A los estudiantes de periodismo de principios de los noventa se nos aleccionaba sobre la conveniencia de que los medios de comunicación social no informasen acerca de los suicidios para evitar el “efecto Werther” o efecto de imitación. Todavía hoy se puede leer en los libros de estilo de los grandes periódicos nacionales máximas como “los suicidios deberán publicarse solo cuando se trate de personas de relevancia o supongan un hecho de interés general” o “el suicidio solo es noticia cuando el autor es un personaje relevante o cuando se convierte en un hecho significativo por la forma de llevarse a cabo, la edad o el problema social que se esconde detrás”. Por este motivo, los lectores se han venido encontrando con la realidad del suicidio exclusivamente a través de la literatura: desde el Antoine Roquentín de Sartre y su existencia-náusea hasta la obsolescencia programada del sentido de la vida de Camus, pasando por los deliciosos Estragón y Vladimiro de Samuel Becket, en “Esperando a Godot”, a los que solo su propia torpeza salva del suicidio, entendido este como el fin de la esperanza.

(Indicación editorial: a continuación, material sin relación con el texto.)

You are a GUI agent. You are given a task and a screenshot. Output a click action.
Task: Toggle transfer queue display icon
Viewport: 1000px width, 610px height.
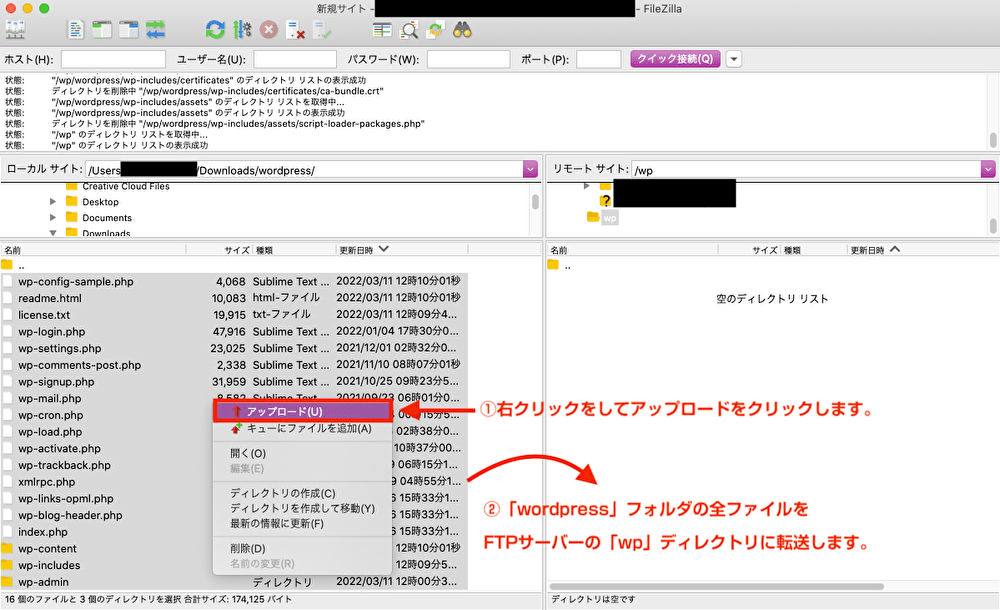(x=155, y=30)
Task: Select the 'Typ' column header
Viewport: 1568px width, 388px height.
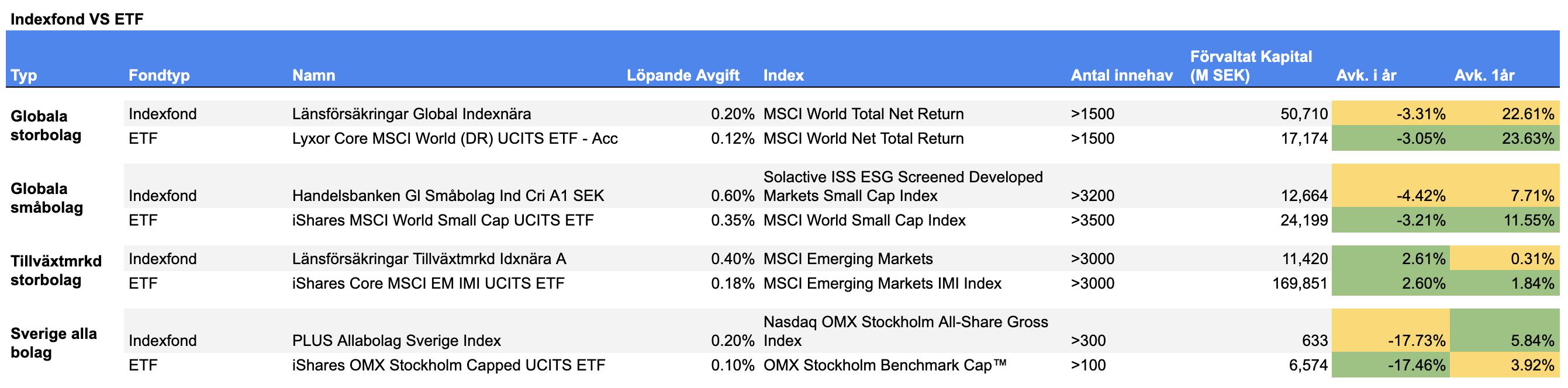Action: 24,75

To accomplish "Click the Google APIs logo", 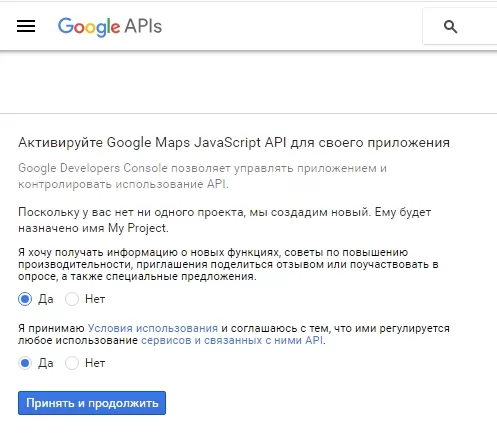I will tap(110, 27).

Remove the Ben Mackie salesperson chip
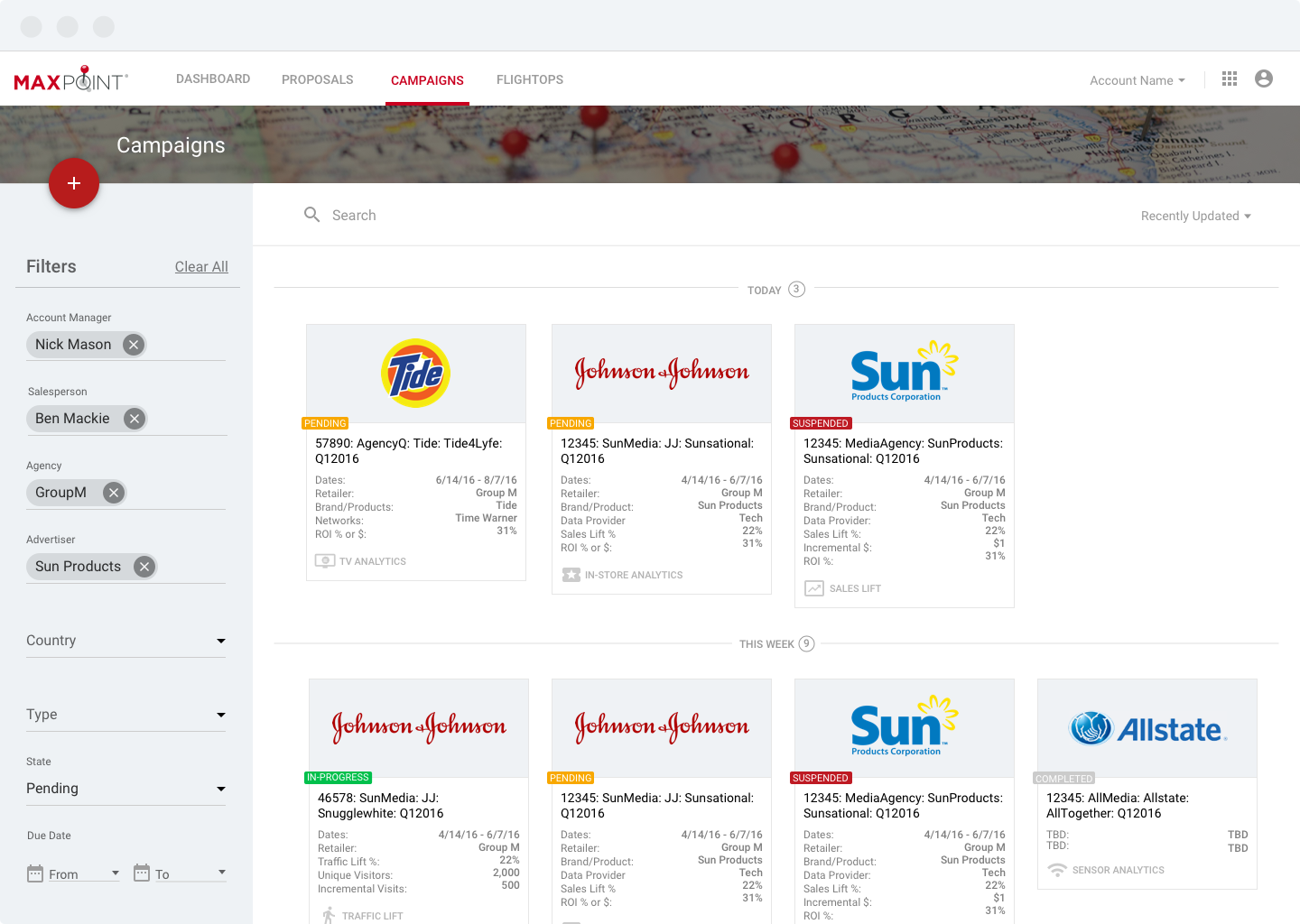pyautogui.click(x=135, y=419)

De la idealizada visión de los románticos del XIX, se había pasado al concepto científico del análisis existencial, de Viktor Frankl, que apelaba a la responsabilidad de los suicidas, una torpe evolución ante la que los medios de comunicación se habían ido encogiendo de hombros, como congelados. No era el único caso. A principios de los noventa tampoco se informaba sobre la violencia de género y los asesinatos de mujeres a manos de sus parejas quedaban relegados a las páginas de sucesos. Nadie hacía recuento de ellos y mucho menos lo publicaba. Sin embargo se fue produciendo un cambio de mentalidad informativa que a su vez ha propiciado un cambio de percepción social, el primer paso del largo y tortuoso camino para erradicarlos. Respecto al suicidio, sin embargo, se rompe solo de forma incipiente el tabú, si acaso en coincidencia con el Día Mundial de la Prevención del Suicidio, para publicar estadísticas. Al menos comienza a publicarse el recuento. En 2020, último año en el que el INE tiene datos publicados, 228 personas se suicidaron en Castilla y León, 3.941 en toda España. Por establecer algún tipo de referencia, ese mismo año murieron víctimas de asesinato 12 personas en Castilla y León, 289 en España; ese año murió una víctima de violencia de género en Castilla y Leon y murieron 46 mujeres y tres menores en toda España. Esto sin mencionar que la Organización Mundial de la Salud considera que alrededor del 25% de los suicidios se disfrazan como accidentes y no entran en la estadística. Pero más allá de las cifras, reina el silencio sobre el suicidio, un silencio injusto que impide arropar a las familias afectadas como debiéramos, a pesar de que contamos con herramientas e instrucciones sobre cómo referirnos a esta realidad desde la clave de la esperanza, para evitar el estigma y permitir a las personas con pensamientos suicidas el poder hablar de ello, condición indispensable para que reciban ayuda.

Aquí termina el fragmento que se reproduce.